Cancer is a leading cause of death in aging populations. Despite decades of research, cancer treatments are still inefficient and have unacceptable side effects that continue to prompt an urgent need for new approaches to prevention and treatment. Uncovering novel anti-cancer mechanisms would fill current knowledge gaps and help meet this need.
Bats are unusual mammals with the ability to fly and have long lifespans. In addition, bats have a low incidence of cancer, but the reason for this has so far remained unclear.
"Our team investigated the unique anti-cancer mechanisms in bats and found that exposure to toxic drugs caused significantly less DNA damage in bat cells than human cells due to the presence of the important ABCB1 protein," said Associate Professor Koji Itahana, from Duke-NUS' Cancer and Stem Cell Biology Programme, senior author of the study.
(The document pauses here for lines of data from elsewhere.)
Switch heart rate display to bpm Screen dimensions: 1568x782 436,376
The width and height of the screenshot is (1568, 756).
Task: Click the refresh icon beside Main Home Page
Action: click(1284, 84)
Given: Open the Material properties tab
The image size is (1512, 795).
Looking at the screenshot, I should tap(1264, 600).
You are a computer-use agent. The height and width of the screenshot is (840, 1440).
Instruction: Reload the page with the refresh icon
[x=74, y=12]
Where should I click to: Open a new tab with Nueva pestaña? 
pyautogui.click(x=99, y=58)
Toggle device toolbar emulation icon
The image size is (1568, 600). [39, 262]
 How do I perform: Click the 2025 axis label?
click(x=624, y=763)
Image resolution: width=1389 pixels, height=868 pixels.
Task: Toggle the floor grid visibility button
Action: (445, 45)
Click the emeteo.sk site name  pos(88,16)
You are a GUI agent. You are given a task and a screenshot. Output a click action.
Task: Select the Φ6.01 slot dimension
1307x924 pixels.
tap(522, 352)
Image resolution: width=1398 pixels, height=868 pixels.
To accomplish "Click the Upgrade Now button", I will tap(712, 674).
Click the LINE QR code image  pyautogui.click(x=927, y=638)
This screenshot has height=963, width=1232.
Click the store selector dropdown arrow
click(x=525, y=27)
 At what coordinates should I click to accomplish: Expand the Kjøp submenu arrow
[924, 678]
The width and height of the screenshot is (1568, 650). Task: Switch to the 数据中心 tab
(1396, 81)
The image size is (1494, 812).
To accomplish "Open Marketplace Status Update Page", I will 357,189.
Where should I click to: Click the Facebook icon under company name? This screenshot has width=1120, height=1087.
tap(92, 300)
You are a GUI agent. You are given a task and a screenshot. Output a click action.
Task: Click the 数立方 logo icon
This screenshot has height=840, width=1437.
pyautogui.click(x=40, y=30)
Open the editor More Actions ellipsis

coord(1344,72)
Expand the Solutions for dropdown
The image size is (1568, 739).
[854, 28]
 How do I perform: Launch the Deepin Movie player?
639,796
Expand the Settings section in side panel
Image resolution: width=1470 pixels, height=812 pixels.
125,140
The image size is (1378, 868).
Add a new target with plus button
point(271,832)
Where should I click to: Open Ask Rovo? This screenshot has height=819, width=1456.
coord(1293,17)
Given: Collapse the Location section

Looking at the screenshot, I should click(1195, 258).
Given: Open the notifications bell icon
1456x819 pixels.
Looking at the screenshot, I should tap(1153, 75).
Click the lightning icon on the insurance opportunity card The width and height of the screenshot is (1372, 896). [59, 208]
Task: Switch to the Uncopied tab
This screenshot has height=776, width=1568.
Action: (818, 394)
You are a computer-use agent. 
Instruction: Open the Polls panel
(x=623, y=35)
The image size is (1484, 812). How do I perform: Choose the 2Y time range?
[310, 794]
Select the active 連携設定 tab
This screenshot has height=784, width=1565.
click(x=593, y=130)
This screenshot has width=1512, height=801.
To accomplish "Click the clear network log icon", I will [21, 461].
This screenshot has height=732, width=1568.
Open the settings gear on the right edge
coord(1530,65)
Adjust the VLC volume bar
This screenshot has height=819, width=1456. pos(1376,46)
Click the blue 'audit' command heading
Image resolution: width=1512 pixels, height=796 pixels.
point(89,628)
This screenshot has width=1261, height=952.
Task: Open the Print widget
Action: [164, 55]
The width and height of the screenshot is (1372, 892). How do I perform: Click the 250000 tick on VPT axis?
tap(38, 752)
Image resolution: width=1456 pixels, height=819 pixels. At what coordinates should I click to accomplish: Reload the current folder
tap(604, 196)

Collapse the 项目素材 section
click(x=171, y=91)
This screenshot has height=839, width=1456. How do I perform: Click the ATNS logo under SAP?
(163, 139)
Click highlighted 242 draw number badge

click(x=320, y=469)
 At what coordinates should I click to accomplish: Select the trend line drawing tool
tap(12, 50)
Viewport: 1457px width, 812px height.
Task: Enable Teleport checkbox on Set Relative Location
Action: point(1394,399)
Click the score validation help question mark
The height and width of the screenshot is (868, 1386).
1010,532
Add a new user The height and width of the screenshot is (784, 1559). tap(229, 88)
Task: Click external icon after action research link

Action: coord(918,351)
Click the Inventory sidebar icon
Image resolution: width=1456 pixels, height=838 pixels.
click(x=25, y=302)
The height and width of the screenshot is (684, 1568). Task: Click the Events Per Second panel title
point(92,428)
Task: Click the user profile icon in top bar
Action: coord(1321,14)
DNA damage in cells can contribute to cancer through multiple mechanisms. The researchers discovered that ABCB1, an important protein that pumps many foreign substances out of cells, is present in significantly larger amounts in various types of cells derived from bats compared to those from humans. Furthermore, decreased drug accumulation in cells due to greater amounts of ABCB1 was found across multiple bat species. The investigations also provided evidence that blocking ABCB1 in bat cells triggered the accumulation of toxic chemicals, causing DNA damage and cell death.
"Our findings reveal that the transportation of toxic drugs out of the system protects bat cells from DNA damage, which may contribute to their low cancer incidence. This discovery can provide important insights into cancer biology that can be translated into future therapies for humans," added Professor Wang Linfa, co-corresponding author of the study and Director of the Emerging Infectious Diseases Programme at Duke-NUS.
Professor Patrick Casey, Senior Vice Dean of Research at Duke-NUS, commented, "It is estimated that one in every four to five people in Singapore may develop cancer in their lifetime, and the number of people living with cancer will continue to increase. This important study exemplifies how the cross-fertilization of ideas and collaboration among researchers with different specializations can yield important insights that may lead to future strategies to prevent or treat cancer."
Drug resistance arising from chemotherapy is still one of the main reasons for cancer recurrence and patient death. Tumours acquire elevated amounts of the ABCB1 protein in response to prolonged chemotherapy, which is one of the major causes of drug resistance. The research team is currently working on developing more effective and less toxic drugs for ABCB1, which could be used to overcome drug resistance in human cancer.